Texas Eats
My Cat Eats Carnitas
Karen Cline-Tardiff
September 15, 2024
I catch him sneaking out
late at night to the
taco stand down the street.
I’ve given him every brand of
cat food from HEB, from crunchy
to soft and soft middles,
But still I find his greasy
little paw prints on the
rug every morning.
Maybe the taco vendor feels
sorry for him, my cat singing
for his supper in tune with the AM
Tejano crackling from the radio.
He must be ordering in
some secret sign language,
his tail swishing left
and right in Taco Code.
He gobbles up those crispy
little pieces of pork without
the need for a tortilla.
I wonder if he uses salsa,
or a little pico de gallo
covering those carnitas.
Maybe it only bothers me
because he never asks
if I want to tag along.
Karen Cline-Tardiff has been writing as long as she could hold a pen. Her works have appeared in several anthologies and journals, both online and in print. She stays up too late and snoozes her alarm past any reasonable time. She is founder and Editor-in-Chief of Gnashing Teeth Publishing.
Tomatillos
Vincent Hostak
August 18, 2024
It seems a shame to cast away the husks
an extra skin they wore while ripening
even through late summer’s brutal heat.
Tomatillos cling to heat all their short lives
from the trellis to the simmering pot
growing smooth, tart, stinging the taster’s tongue.

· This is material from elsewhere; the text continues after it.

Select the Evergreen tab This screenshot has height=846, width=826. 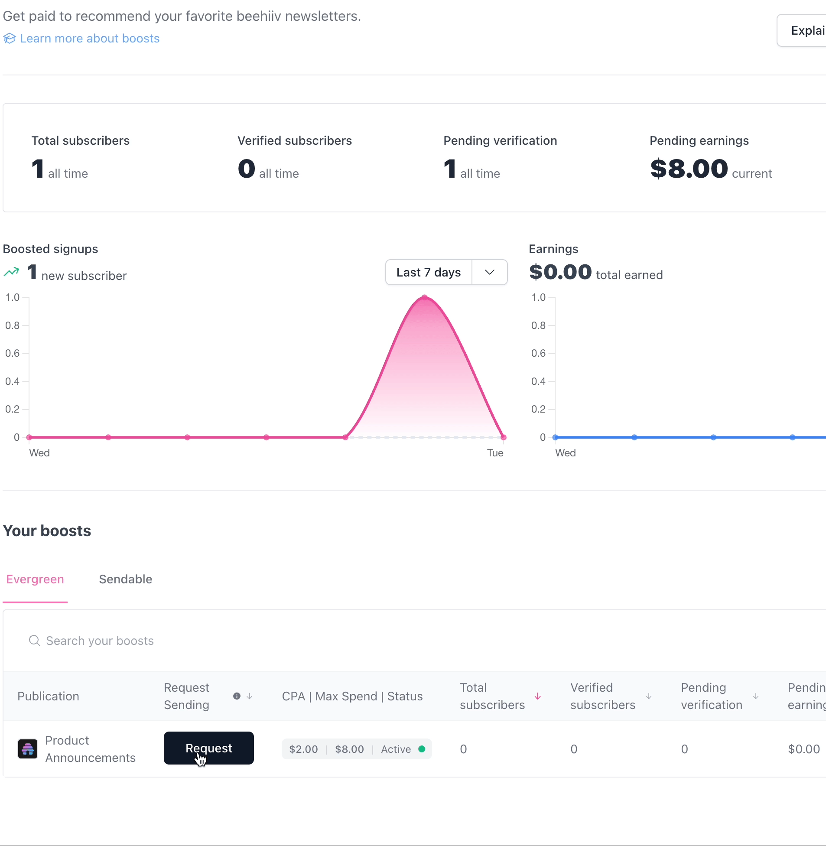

Their paper flesh is much too thin to pen
a sonnet upon, or I know I’d try.
Fourteen lines on a tiny paper lantern
rising in the breeze of a kitchen fan,
floating past the skylight, landing on a chair.
That’s more like justice, a better end. Go now,
join the coffee grounds and shellfish scraps.
Make friends of strangers in the compost bin.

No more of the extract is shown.